→ WORK REQUEST
Repeat the records below line by line, exactly, finishing on the line that contains "Enter using password (326, 156)".

··· MATERIAL PROVIDED ···

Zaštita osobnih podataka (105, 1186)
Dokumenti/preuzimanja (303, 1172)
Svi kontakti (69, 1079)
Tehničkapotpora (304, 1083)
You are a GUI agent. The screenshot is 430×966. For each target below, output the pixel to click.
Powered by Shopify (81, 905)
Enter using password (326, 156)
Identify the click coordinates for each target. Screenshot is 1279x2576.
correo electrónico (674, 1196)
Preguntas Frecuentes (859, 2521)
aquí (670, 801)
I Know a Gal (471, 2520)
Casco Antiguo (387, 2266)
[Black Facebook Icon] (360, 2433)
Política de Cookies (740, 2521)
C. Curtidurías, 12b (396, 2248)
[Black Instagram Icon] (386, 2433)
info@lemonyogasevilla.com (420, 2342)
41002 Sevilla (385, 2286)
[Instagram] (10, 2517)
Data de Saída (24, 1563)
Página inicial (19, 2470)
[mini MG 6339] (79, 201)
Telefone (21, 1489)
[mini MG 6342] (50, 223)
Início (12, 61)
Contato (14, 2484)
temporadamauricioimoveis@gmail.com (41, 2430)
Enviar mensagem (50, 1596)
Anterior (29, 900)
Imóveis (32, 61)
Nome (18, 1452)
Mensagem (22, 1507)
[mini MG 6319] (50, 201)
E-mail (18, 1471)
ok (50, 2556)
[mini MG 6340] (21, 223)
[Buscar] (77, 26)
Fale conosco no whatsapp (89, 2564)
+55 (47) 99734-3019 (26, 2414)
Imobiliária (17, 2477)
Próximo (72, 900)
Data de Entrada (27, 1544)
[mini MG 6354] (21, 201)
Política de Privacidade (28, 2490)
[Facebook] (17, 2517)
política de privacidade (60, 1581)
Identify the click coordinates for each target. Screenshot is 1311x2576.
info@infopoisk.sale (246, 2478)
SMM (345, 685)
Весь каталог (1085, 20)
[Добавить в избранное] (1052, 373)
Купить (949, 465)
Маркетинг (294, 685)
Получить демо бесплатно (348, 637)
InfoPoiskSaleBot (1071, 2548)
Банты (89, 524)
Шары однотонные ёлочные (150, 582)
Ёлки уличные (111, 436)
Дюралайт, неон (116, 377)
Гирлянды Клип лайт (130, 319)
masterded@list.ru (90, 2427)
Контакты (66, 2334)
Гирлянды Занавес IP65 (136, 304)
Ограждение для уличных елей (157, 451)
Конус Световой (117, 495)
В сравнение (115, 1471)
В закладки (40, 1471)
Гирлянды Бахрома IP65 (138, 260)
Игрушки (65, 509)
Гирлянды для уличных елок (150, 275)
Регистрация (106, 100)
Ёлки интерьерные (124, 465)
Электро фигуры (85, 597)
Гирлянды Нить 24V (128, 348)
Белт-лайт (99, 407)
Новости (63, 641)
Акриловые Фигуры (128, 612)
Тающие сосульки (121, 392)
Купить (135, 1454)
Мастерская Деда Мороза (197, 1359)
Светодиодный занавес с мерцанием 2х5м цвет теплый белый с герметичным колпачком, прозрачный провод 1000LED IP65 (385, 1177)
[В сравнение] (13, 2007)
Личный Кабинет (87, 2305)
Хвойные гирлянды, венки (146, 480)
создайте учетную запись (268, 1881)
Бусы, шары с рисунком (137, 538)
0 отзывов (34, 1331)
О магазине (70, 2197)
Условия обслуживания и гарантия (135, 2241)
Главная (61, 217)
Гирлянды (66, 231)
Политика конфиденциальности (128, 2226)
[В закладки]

···

→ OUTPUT OF THE TASK
Zaštita osobnih podataka (105, 1186)
Dokumenti/preuzimanja (303, 1172)
Svi kontakti (69, 1079)
Tehničkapotpora (304, 1083)
You are a GUI agent. The screenshot is 430×966. For each target below, output the pixel to click.
Powered by Shopify (81, 905)
Enter using password (326, 156)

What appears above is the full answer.